• _EXERCISE DIRECTIONS_
Copy out each line of the data that holds the word "sidebar".
Start of ENTRIES PROVIDED
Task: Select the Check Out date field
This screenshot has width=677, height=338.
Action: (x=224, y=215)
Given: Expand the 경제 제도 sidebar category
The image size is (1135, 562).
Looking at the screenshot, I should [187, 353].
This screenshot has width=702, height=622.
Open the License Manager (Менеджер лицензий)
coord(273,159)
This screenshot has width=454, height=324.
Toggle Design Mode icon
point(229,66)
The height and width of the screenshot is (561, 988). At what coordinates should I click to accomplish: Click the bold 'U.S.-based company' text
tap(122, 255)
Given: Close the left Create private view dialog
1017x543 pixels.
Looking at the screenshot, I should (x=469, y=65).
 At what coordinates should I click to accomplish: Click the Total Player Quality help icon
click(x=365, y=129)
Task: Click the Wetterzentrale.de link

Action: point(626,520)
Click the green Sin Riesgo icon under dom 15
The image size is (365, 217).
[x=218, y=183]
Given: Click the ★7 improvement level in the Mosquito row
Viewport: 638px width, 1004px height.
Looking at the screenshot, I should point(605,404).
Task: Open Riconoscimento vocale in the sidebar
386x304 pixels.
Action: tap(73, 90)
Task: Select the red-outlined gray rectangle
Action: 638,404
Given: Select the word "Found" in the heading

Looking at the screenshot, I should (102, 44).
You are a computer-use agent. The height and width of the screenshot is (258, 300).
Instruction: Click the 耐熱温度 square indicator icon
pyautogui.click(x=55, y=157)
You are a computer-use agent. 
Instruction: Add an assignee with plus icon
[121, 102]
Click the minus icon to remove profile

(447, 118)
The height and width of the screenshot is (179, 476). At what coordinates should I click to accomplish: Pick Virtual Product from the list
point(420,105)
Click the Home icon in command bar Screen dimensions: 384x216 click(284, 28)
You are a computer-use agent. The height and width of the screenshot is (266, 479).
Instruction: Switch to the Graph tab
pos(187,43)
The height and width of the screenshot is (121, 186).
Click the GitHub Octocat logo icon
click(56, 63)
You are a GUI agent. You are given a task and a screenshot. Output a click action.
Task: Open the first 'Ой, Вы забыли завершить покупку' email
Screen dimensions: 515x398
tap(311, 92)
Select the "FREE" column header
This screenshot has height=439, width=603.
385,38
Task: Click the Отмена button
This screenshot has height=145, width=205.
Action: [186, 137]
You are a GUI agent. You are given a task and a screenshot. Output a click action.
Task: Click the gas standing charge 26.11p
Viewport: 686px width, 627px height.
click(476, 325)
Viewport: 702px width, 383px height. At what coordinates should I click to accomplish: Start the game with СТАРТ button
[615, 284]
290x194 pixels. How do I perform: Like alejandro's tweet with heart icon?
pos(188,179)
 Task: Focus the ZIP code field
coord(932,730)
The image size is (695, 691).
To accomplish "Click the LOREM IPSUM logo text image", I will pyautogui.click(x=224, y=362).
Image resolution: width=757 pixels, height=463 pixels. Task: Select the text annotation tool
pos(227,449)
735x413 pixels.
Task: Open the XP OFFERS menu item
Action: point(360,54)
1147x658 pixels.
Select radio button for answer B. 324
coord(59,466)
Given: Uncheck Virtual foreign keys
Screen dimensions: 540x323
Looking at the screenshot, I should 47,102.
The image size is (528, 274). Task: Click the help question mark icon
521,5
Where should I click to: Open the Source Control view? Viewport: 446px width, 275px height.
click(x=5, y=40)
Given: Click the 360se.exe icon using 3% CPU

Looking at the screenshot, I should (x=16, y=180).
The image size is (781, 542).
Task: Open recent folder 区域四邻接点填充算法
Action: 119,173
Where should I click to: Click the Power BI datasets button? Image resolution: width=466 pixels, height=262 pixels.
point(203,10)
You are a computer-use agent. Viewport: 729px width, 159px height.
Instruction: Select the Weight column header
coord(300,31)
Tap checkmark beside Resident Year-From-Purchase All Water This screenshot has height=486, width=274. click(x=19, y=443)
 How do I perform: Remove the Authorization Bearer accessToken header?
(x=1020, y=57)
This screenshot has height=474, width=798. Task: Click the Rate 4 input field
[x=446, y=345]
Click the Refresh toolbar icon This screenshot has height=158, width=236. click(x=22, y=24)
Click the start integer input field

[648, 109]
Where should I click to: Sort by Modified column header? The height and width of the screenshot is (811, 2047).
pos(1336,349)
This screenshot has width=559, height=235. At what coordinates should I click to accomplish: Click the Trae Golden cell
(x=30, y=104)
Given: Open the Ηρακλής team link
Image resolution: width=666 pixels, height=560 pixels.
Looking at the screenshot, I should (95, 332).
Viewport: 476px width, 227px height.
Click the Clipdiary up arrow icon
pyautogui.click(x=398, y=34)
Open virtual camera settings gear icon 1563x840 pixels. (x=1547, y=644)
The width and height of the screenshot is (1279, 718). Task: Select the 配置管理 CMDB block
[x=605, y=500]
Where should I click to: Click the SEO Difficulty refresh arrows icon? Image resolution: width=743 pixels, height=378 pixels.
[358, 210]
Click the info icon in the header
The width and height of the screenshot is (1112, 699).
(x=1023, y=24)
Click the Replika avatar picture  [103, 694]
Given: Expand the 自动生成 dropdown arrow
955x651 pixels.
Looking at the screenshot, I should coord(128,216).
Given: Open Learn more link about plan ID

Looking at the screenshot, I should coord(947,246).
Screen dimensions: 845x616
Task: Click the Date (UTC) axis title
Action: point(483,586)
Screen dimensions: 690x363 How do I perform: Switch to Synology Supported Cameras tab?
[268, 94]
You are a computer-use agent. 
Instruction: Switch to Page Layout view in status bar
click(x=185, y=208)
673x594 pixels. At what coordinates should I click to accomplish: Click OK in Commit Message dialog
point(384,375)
End of ENTRIES PROVIDED
• _RESPONSE_
Given: Expand the 경제 제도 sidebar category
Task: Open Riconoscimento vocale in the sidebar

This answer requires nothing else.